The Silver Witch

TILDA

The dawn light is soft on Tilda’s eyes as she follows the path around the top of the lake. Still she wears her protective tinted lenses, as she always does. This morning a mist rises slowly from the surface of the water, deadening sounds and blurring the edges of the trees as she runs past them. In the gloom she can just make out the fuzzy silhouette of the ramshackle disused boathouse at the top of the lake. Everything appears smudged and indistinct. Tiny droplets of water settle upon her black beanie and her long, pale plait that swings as she runs. She glances at her watch, wanting to check her pace on the specialized timer. To her annoyance she finds it has stopped working. She halts, her heavy breath chasing away the mist as she exhales. The watch had been a present from Mat. A serious runner’s watch for a serious runner. Tilda taps it, frowning, but the hands stay stubbornly still, the tiny dials refuse to move.

I told him it was too complicated. Too many parts waiting to go wrong.

Except that it has never gone wrong before, not in the two years she has been using it. It has always kept perfect time, and the stopwatch diligently recorded her progress. Until now. Now it is dead. Tilda closes her eyes tightly, bracing herself against another flashback, another vivid glimpse of Mat’s death.

No. Not again, not today, not out here. Please.

She opens her eyes. The mist moves in eddies about her, but no heartrending vision comes this time. She leans forward and sets off once again at a smart pace. As the day breaks properly more of the lake is exposed, its shroud of vapor rising to reveal the silky surface shimmering beneath the autumn sun. Once again she experiences the frisson running close to the water gives her. It is as if by looking at it so frequently, by treading so near, she is controlling her fear of its depths, managing her phobia. For phobia it is, she has never been under any illusions about that.
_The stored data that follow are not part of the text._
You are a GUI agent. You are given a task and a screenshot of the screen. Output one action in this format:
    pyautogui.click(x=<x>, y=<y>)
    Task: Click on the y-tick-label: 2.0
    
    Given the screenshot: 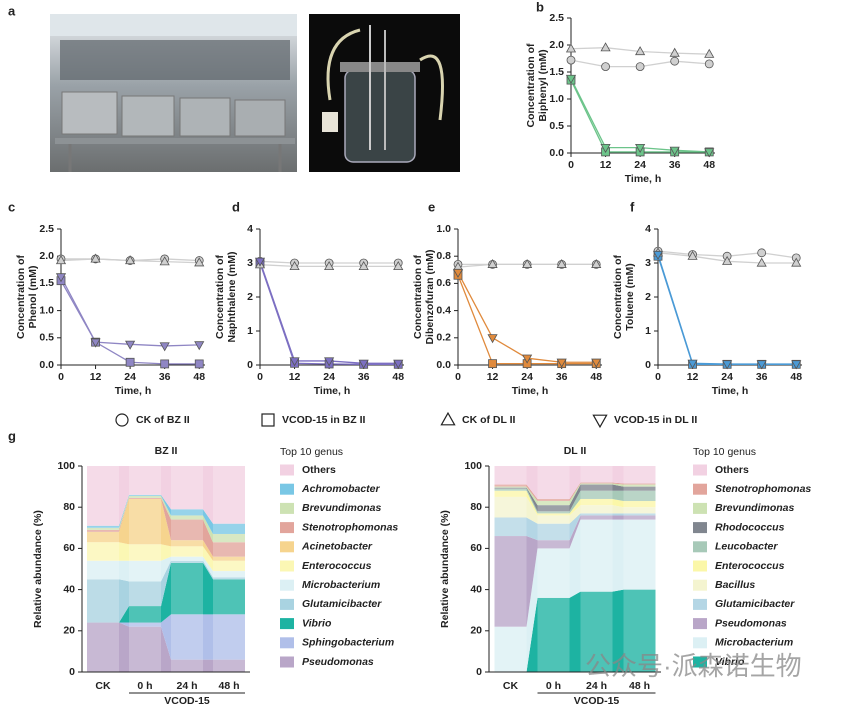 What is the action you would take?
    pyautogui.click(x=556, y=45)
    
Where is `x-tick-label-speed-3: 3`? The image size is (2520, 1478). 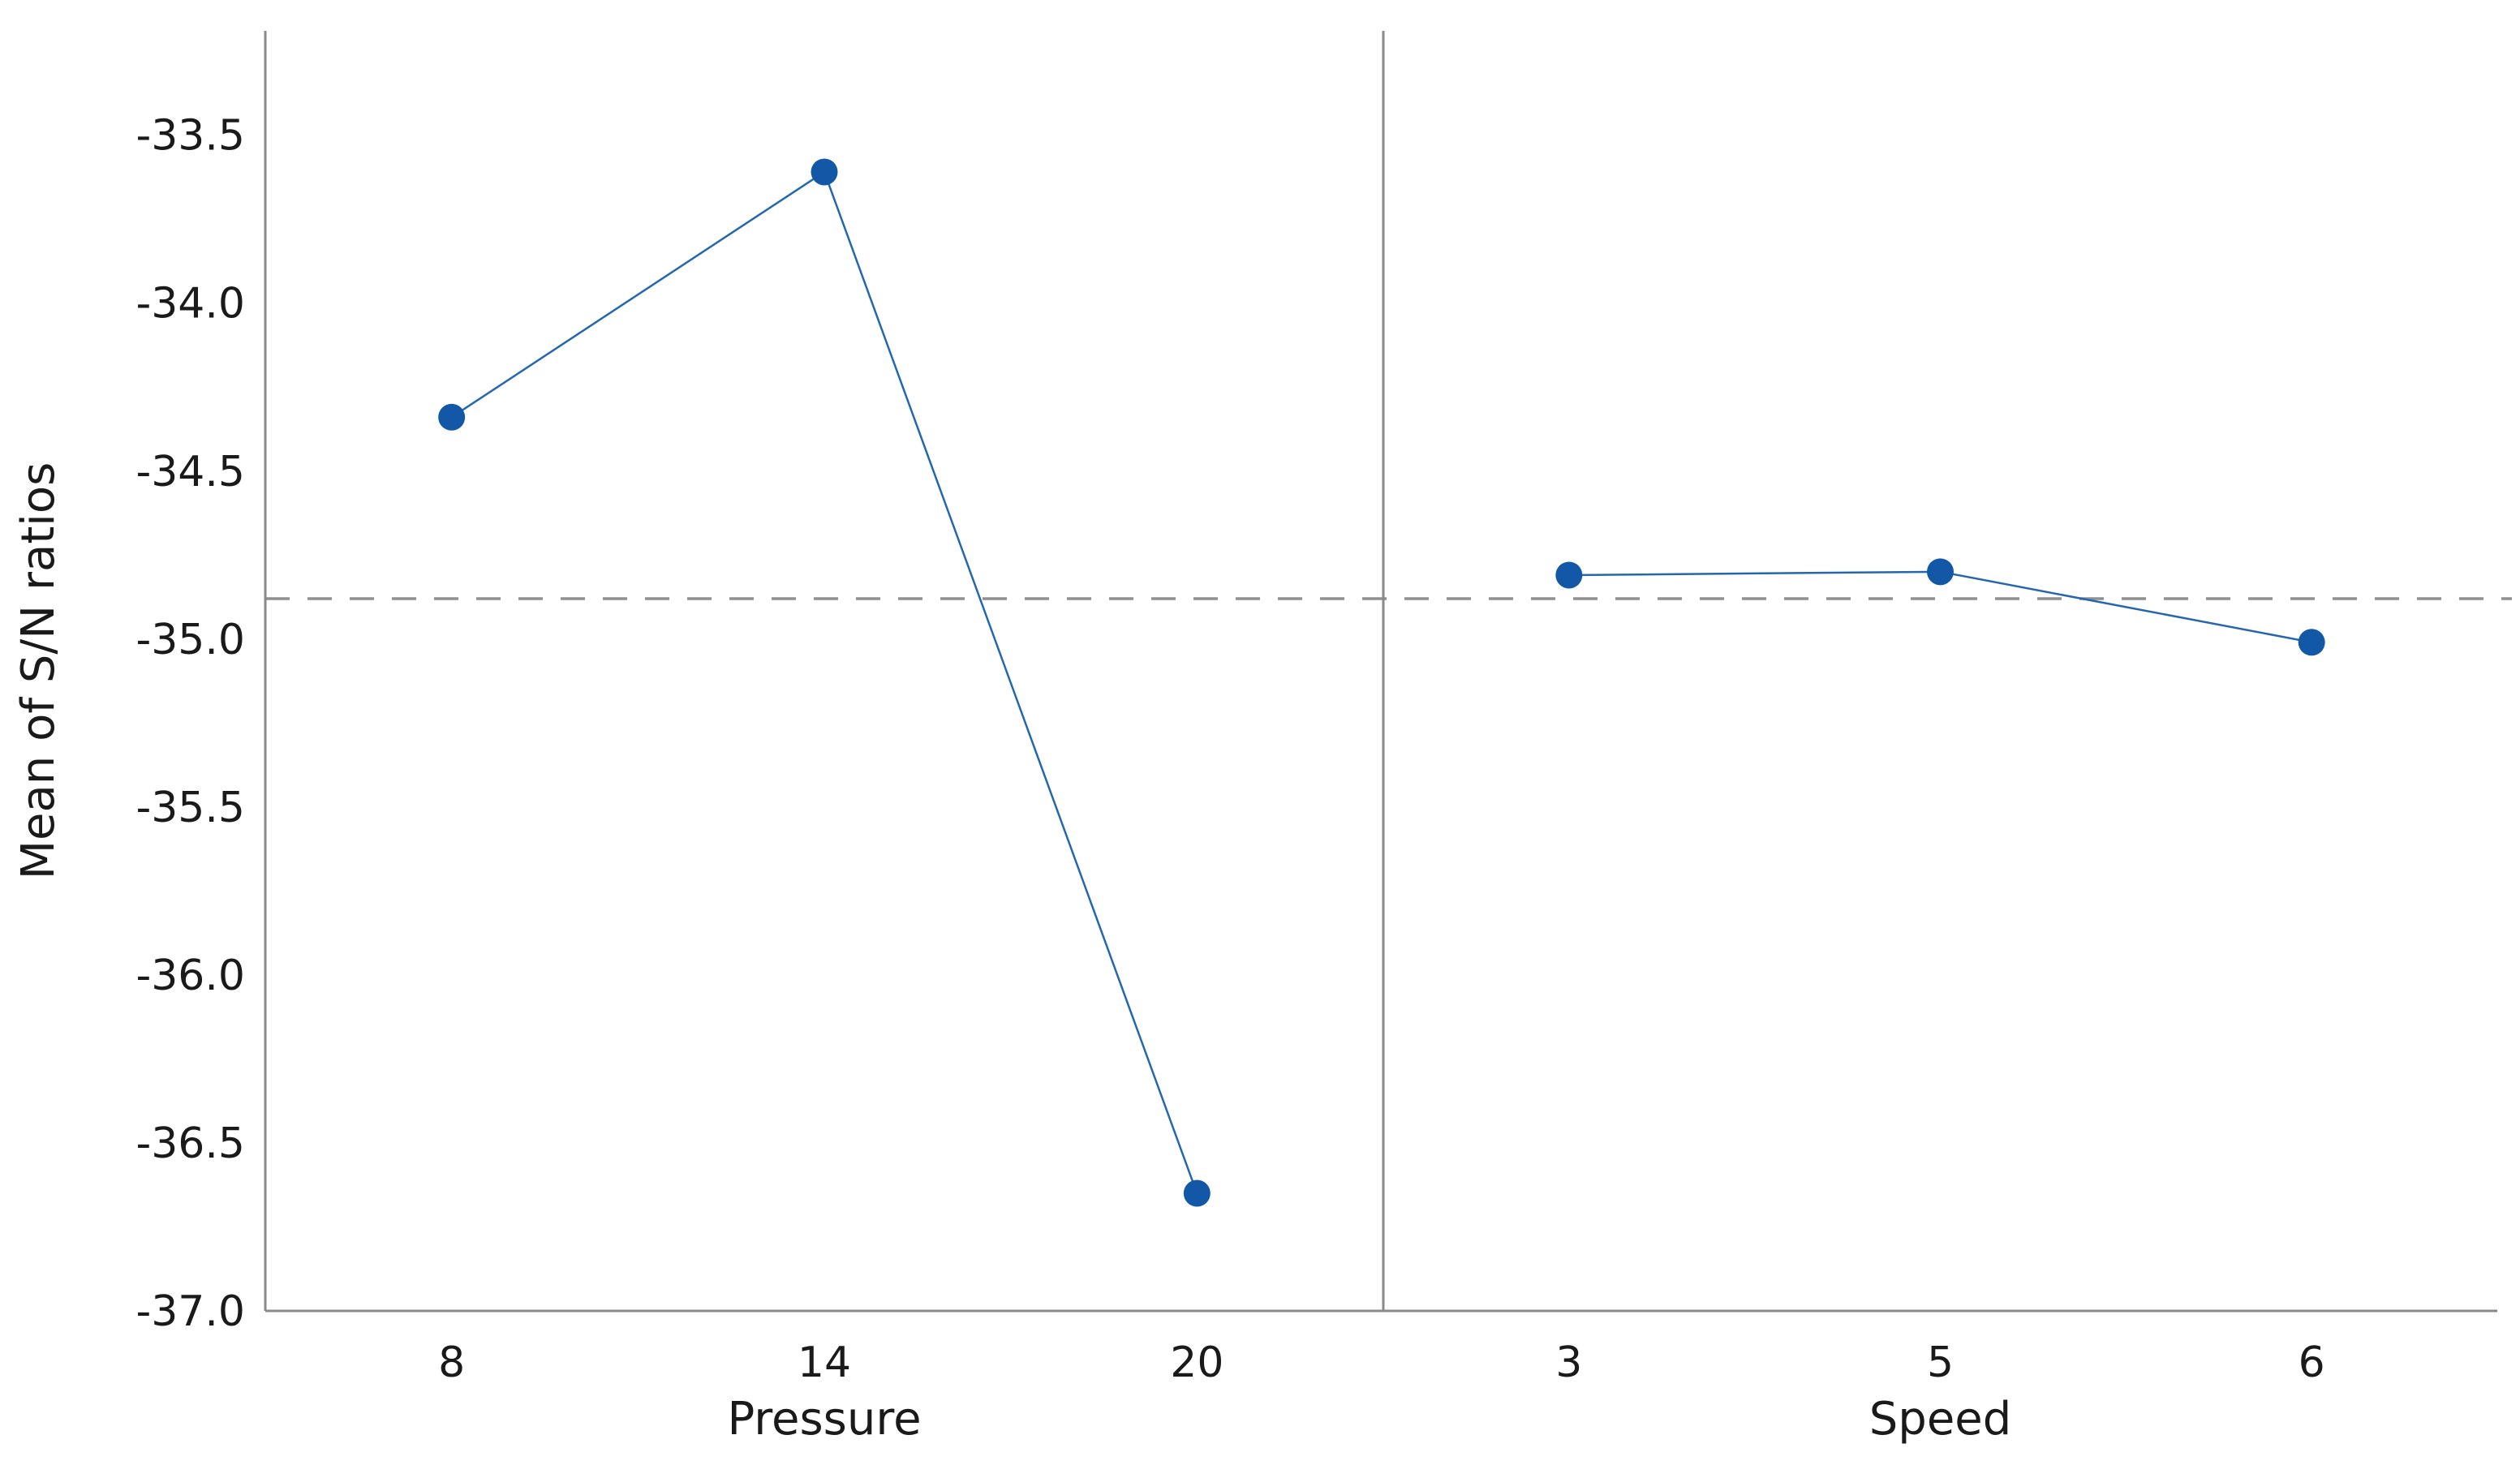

Her father had done his utmost to help her. Notes had been coming home from school—Tilda refuses to set foot in the swimming pool. Tilda must learn to swim but cannot be made to leave the changing room. Her mother had scolded and tutted and refused to have any patience with such silliness. Her father had taken it upon himself to Do Something Constructive. This involved Saturday mornings spent at the local baths, the two of them sitting on the wooden benches beside the baby pool, she in an inappropriately cheerful costume and tightly inflated water wings, he in beige checked shorts and baring an expanse of fuzzy chest and pasty belly. He had squeezed her hand firmly.

‘There is nothing to be frightened of, Little Rabbit. I’m here. I won’t let anything happen to you. It’s very shallow, you know. You could walk from one side to the other. Why don’t we just try that? A bit of walking, hmmm?’

‘But the water…’ Tilda, at eight years old, had been unable to make anyone understand what she felt. It wasn’t really that she believed she would drown, it was the water itself. The look of it. The way it moved. The feel of it as it pulled against her legs, disturbing her balance, threatening to topple her. And then, what? She had never been able to put her head beneath the surface, even in the bath. What would she do if she went under here? She caught her breath at the very thought of it. It would be like death, she was certain of it, like death swallowing you up, in a silent, airless place. People weren’t meant to go there. It was meant for fishes.

‘Daddy,’ she said at last, ‘I’m not a fish.’ It was the best she could do.

He looked at her, eyebrows raised, laughing not unkindly, patting her hand.

‘No, little one,’ he agreed. ‘You’re not a fish.’

She never had learned to swim, and even her father, the most tactful man she knew, had been unable to hide his astonishment that she should choose to live so close to a lake.

Ah, the things we do for love.

Today she enjoys the stimulation of the proximity of danger. Of fear managed. She runs on, and has gone only a little farther when she becomes aware of voices. Though muffled by the mist, they are clearly raised, angry voices. Slowing her pace she peers into the gloom. She has never encountered anyone on her early morning circuits of the lake. The voices are coming from the field to her left. She can discern two men, both cursing, but not, she thinks, at each other. A sudden yelp reveals the target of their rage. Tilda reaches the patchy hedge and clambers more through than over it in time to see the taller of the youths land a second hefty kick on the skinny gray dog with scruffy hair that cowers on the ground in front of him.

‘Oy!’ she shouts before she has time to think of the wisdom of confronting two angry strangers when she is alone. ‘Stop that! Leave the poor thing alone.’